Non-invasive monitoring of gastrointestinal drug release in vivo is extremely challenging because of the limited spatial resolution and long scanning time of existing bioimaging modalities, such as X-ray radiation and magnetic resonance. Here, we report a novel microcarrier that can retain drugs and withstand the harsh conditions of gastrointestinal tract. Significantly, we can track the microcarrier fate and semi-quantitatively monitor the content of drug released in vivo in real time by measuring the fluorescence signals in the second near-infrared window of lanthanide-based downconversion nanoparticles with an absorption competition-induced emission bioimaging system. The microcarriers show a prolonged residence time of up to 72 h in the gastrointestinal tract, releasing up to 62% of their content.
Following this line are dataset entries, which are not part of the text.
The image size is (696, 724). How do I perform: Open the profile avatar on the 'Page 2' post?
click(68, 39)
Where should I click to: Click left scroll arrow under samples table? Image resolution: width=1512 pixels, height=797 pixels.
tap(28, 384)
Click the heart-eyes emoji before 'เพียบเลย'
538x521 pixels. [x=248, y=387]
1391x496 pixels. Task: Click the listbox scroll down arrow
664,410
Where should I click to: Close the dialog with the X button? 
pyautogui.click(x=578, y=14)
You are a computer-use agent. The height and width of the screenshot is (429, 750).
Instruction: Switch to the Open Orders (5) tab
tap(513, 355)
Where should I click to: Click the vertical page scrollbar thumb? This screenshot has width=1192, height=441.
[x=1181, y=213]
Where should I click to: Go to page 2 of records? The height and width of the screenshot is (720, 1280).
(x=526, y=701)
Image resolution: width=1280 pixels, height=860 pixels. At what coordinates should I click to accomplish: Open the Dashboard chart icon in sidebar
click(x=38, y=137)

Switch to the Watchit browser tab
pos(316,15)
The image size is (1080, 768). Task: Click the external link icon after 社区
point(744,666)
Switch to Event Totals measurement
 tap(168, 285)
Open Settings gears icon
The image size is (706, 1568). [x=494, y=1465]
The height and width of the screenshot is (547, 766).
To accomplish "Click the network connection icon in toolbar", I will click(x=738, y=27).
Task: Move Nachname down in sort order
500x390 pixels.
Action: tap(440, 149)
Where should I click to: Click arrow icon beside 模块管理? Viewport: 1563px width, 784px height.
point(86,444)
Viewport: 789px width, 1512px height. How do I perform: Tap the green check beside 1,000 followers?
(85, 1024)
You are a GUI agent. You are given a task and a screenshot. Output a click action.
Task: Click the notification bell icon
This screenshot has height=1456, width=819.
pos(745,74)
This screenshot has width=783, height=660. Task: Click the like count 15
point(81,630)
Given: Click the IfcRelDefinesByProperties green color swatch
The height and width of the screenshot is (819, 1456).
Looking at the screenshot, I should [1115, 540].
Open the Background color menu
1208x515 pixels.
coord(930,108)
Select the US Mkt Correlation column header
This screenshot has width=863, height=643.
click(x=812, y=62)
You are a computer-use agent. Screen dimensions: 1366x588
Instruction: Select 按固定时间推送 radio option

Moreover, minimal deposition of the microcarriers is found in non-target organs, such as the liver, spleen and kidney. These findings provide novel insights for the development of therapeutic and bioimaging strategies of orally administered drugs. The sustained release of drugs within the gastrointestinal tract as well as their detection following administration is a challenge. Here, the authors develop a microcarrier that supported sustained drug release in the gastrointestinal tract in vivo and could be monitored with real-time imaging.